March 3, 2012 – Vol.16 No.51
SEVEN DAYS OF SOLAR 2-19-12
Someday the windows in your home or office may generate electricity. To do so crystal clear solar cells will have to be developed and commercialized.
There’s progress towards that goal.
New Energy Technologies and US Department of Energy’s National Renewable Energy Laboratory (NREL) have announced that they have jointly fabricated the largest-area organic photovoltaic (OPV) module ever produced at the laboratory: a 170 square centimeter (cm2) (26 square inch) working module, more than 14-times larger than previous OPV devices fabricated at NREL.
NREL and New Energy have been working through a Cooperative Research and Development Agreement (CRADA) to advance the Company’s SolarWindow (tm) technology for generating electricity on glass windows.
The OPV module was developed with electricity-generating coatings, consisting largely of polymers. The coatings are produced by way of organic synthesis and are then applied to glass using various methods, including high-speed, high-volume industrial processes important to the eventual commercial manufacturing of SolarWindow products. Once electricity-generating polymers are applied to a material surface, an OPV cell is created.

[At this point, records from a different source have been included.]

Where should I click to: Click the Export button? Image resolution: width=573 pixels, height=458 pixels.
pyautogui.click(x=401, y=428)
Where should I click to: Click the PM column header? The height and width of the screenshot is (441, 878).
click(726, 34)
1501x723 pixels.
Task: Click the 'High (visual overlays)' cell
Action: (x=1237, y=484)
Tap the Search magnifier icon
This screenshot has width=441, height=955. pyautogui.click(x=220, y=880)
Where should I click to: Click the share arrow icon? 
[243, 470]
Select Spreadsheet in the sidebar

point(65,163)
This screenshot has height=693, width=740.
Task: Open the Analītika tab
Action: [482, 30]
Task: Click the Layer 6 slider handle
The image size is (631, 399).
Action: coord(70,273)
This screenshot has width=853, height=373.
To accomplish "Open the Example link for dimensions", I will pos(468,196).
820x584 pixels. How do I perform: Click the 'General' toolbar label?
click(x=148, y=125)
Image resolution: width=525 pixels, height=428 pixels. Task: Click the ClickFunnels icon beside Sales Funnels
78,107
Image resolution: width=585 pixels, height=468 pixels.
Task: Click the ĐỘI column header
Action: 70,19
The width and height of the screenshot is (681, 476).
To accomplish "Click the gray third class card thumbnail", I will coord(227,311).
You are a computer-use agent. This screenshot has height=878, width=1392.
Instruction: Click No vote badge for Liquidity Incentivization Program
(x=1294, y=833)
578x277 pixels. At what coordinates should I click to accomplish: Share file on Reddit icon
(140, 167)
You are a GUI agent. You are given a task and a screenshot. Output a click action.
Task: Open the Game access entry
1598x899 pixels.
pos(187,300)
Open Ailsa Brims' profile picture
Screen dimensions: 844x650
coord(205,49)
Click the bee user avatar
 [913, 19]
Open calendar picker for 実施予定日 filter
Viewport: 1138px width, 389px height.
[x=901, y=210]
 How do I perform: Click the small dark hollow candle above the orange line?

“The fabrication of a large-area see-through solar module of these dimensions is an important step in New Energy’s SolarWindow ongoing development,” stated Dr. David S. Ginley, an award-winning NREL Research Fellow and accomplished expert in transparent conductors and OPV. “We believe that building integrated applications provide a promising avenue for OPV deployment and we are continuing to work with New Energy Technologies to further address scale-up, a key milestone toward developing a deployable technology.”
During the week beginning February 19, 2012, this publication received news announcements regarding more than 6.0 megawatts (MW) of solar energy projects completed and more than 200 MW in the development pipeline in the U.S.
--- National University, the second-largest private, nonprofit institution of higher education in California and the 12th-largest in the U.S. and SPG Solar, a national solar energy company, have completed an 852 kW (DC) solar power project at two National University campuses in San Diego, California. The two rooftop solar installations at the Spectrum Business Park Campus and a solar carport system spanning three parking locations at the Technology and Health Sciences Center in Kearny Mesa are a direct result of the University's commitment to environmental conservation and sustainability.
The solar power system was made possible through a solar power purchase agreement (PPA), arranged by SPG Solar. The agreement is structured with no upfront capital costs to the university.
With over 3,000 solar panels, the energy produced from these systems will provide up to 85 percent of the electricity at the Technology and Health Sciences Center and 35 percent of the electricity at the Spectrum Business Park Campus. As an additional benefit, National University is expected to realize savings of more than $1.6 million over the next 20 years.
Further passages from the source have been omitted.